It’s an unfortunate coincidence for Kelly Reichardt and Jonathan Raymond, the director and the co-writer of Old Joy, that their film should be opening in the week after the latest flurry of rumors about the long-anticipated bankruptcy of Air America. That’s because the movie’s lush visual (Peter Sillen’s panoramic views of Oregon’s Cascade Mountains) and audio (a plangent musical score by Yo La Tengo) portrait of two aging hippies on a road trip to a rustic and deserted spa called Bagby Hot Springs is punctuated with left-wing political talk from Air America on the car radio. Is this just a lame attempt to add political content to what would otherwise be a minimally political scenario? Or is it designed in some to compensate for the fact that nothing happens in the movie? There’s a drive in a car, some beer-drinking and joint-smoking, an overnight sleep under canvas, breakfast in a diner and then a bath in the hot spring water and a backrub. The two guys aren’t even talking about politics, though somebody is on the radio station they occasionally listen to.
At first you might think there was some ironic intent in this juxtaposition. You might almost believe that the edgy political monologue was intended as a commentary on the fecklessness and self-indulgence of the lifestyle-left in America, aspiring only to a hot bath in which to enjoy its bong and beer. At some level Ms. Reichardt is attracted to this idea too. In her “Director’s Statement” she says that she received Mr. Raymond’s “story of friendship” during the 2004 election campaign and thought it had “captured all the feeling of loss and alienation that everyone in my world seemed to be grappling with” — presumably as a result of the Bush victory. “Mark and Kurt’s relationship was, among other things,” she adds, “a great metaphor for the self-satisfied ineffectualness of the Left.”
Well, “metaphor” is not quite the right word there. “Example” would be better. But it is not a very good example. This is because she is unable to keep any ironic distance between herself and the two men. On the contrary, by falling in love with them and — in the spirit of their own (literally) touchy-feely reunion — giving them a big hug, the movie itself becomes another example of ineffectual self-satisfaction. Indeed, speaking as one who does not share its politics, I would say that the Air America bits — whose strident rhetoric was doubtless intended as a hard contrast to the softness in the two men’s relationship — were themselves yet another example of the same thing. The snatch of political talk we hear at the beginning, with its dark paranoia about right-wing conspiracy and deception, is indistinguishable from the snatch we hear at the end, as if the same person has been holding forth for two days — as if, unlike the elusive hot springs, the ceaseless flow of liberal grievance can be stepped into at any point with the same result.
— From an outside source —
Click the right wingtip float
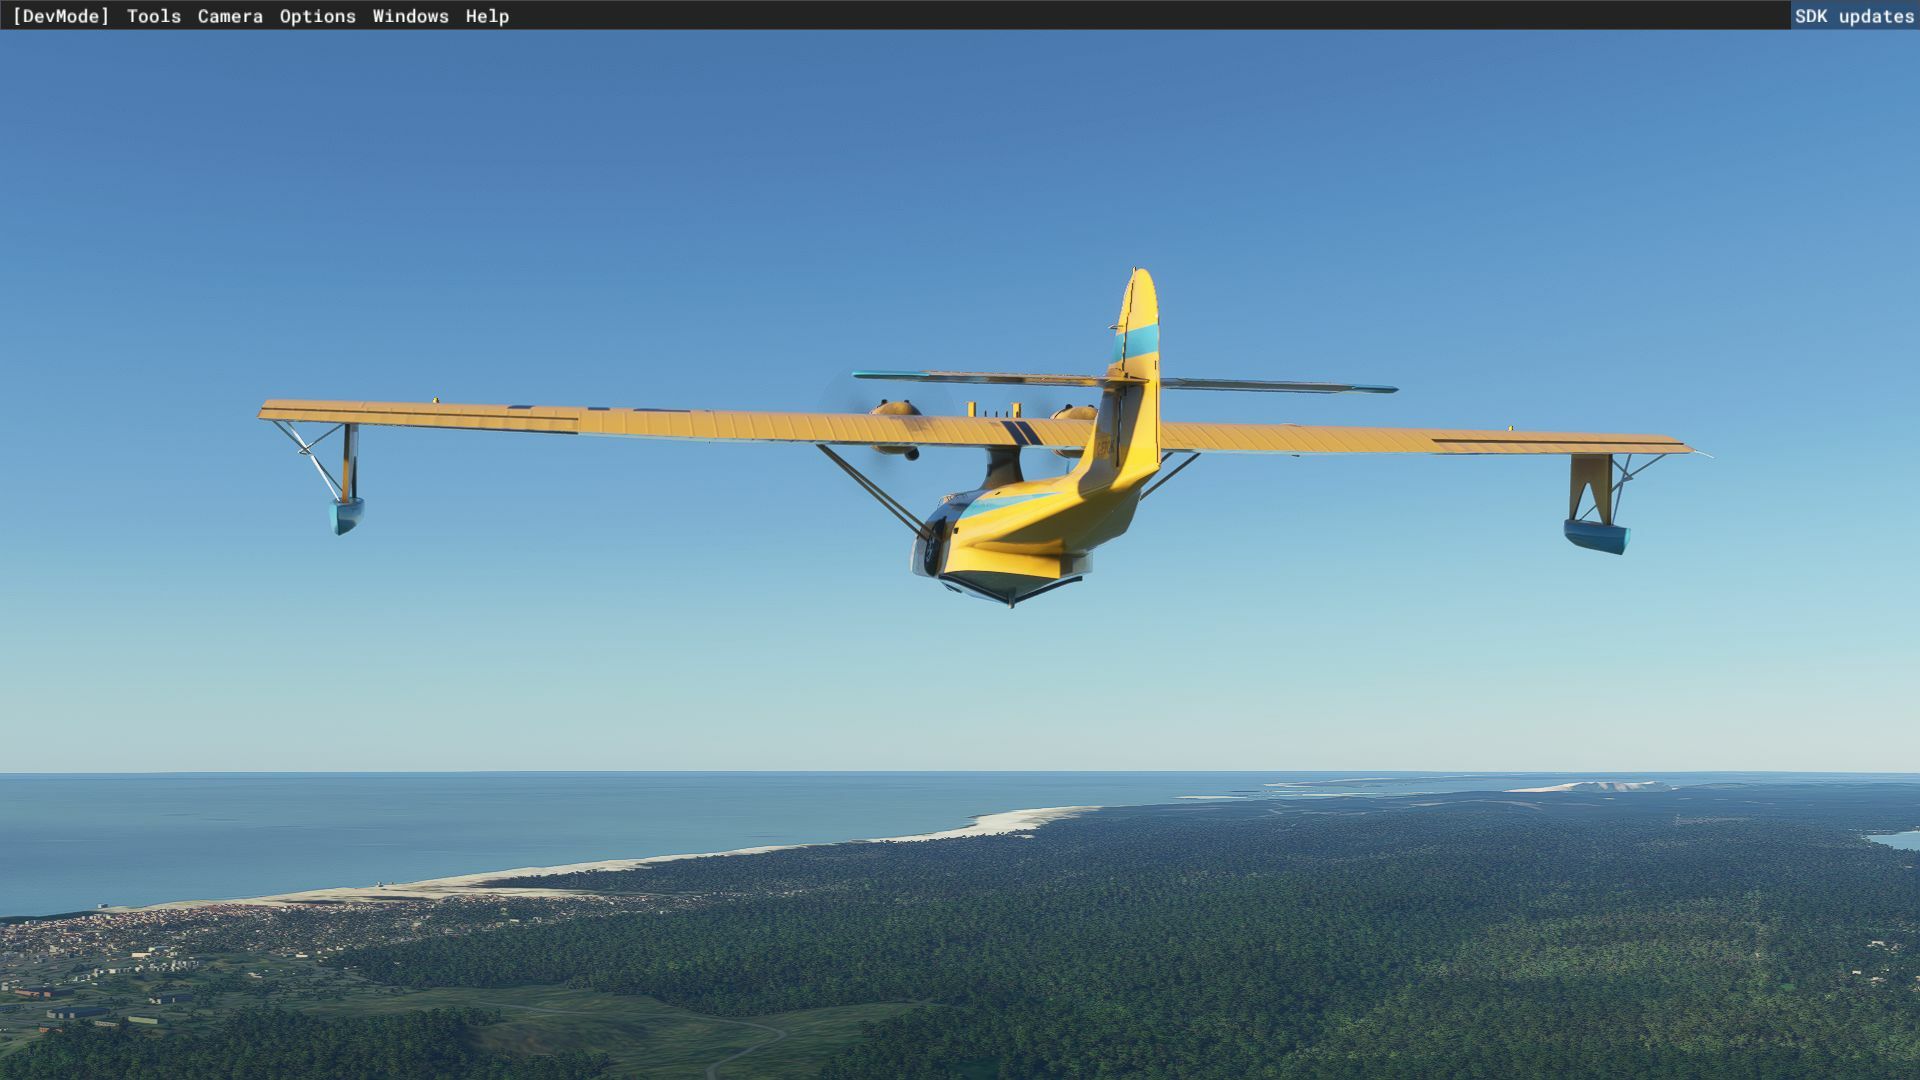 pyautogui.click(x=1596, y=536)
Could it be that this self-pity and dull rhetorical predictability had something to do not only with the aforesaid “ineffectualness” but also with Air America’s failure to catch on — even as the putative majority, so we are told, share its disillusionment with President Bush and most of his policies? It’s not a question that interests the film-makers who, like their heroes, are far too wrapped up in their merely private vision of natural beauty and restored harmony between two friends representing two opposed tendencies within the lifestyle left.
Mark (Daniel London) is married and about to become a father for the first time. In an opening scene we see him and his put upon wife, Tanya (Tanya Smith), bickering like any bourgeois married couple, while a neighbor mows her lawn, about Mark’s projected expedition with Kurt (Will Oldham). “We know you’re going to go anyway, so I don’t know why we have to go through this thing of me letting you off the hook,” says Tanya peevishly.
“I won’t enjoy myself if you’re going to be miserable about it,” Mark replies, answering her passive aggression with more of the same.
Kurt, by contrast, is an untrammeled free spirit of the old hippie type: bearded, pot-smoking, always in search of the next high. Can these two be reconciled? Or, perhaps, can Kurt reassure Mark that he’s not a sell-out? Why anyone but Mark himself would care, I don’t know, but the film provides him with this reassurance, as Kurt tells him: “You’re so f****** brave. . .Having a kid is so for real.” He also tells him that his volunteer work in turning a dump into “a happening community garden” means that he has “really given something back to the community.”
“You could do it too,” says Mark. And then, catching himself: “It’s not that you don’t give to the community; it’s just a different community.”
Could it possibly be that the film intends us to take this nonsense seriously? I’m very much afraid that it could. But let’s give it the benefit of the doubt. Likewise to the film’s only other moment of humor, intended or otherwise, which comes in connection with Kurt’s theory that the universe is in the form of a teardrop falling through space. Physicists “don’t care about my theory,” he moans. “I don’t have any numbers for it.”
It may be that the laughter these lines inspire is deliberate, but they sound depressingly like the movie’s other examples of unfunny (and unprofound) hippie profundity, such as the observation that you can’t tell the forest from the city anymore because there are trees in the city and garbage in the forest — or the aphorism, which came to Kurt in a dream, that gives the movie its title: “Sorrow is nothing but worn-out joy.” That’s like saying pain is “nothing but” worn-out pleasure or death nothing but worn-out life: where it is true it is not interesting, and where it might otherwise be interesting it is not true. Actually, the funniest moment in the movie comes with the credits, among which we read the disclaimer that “Bagby Hot Springs does not allow nudity or alcohol.”
You notice that they don’t say anything about marijuana.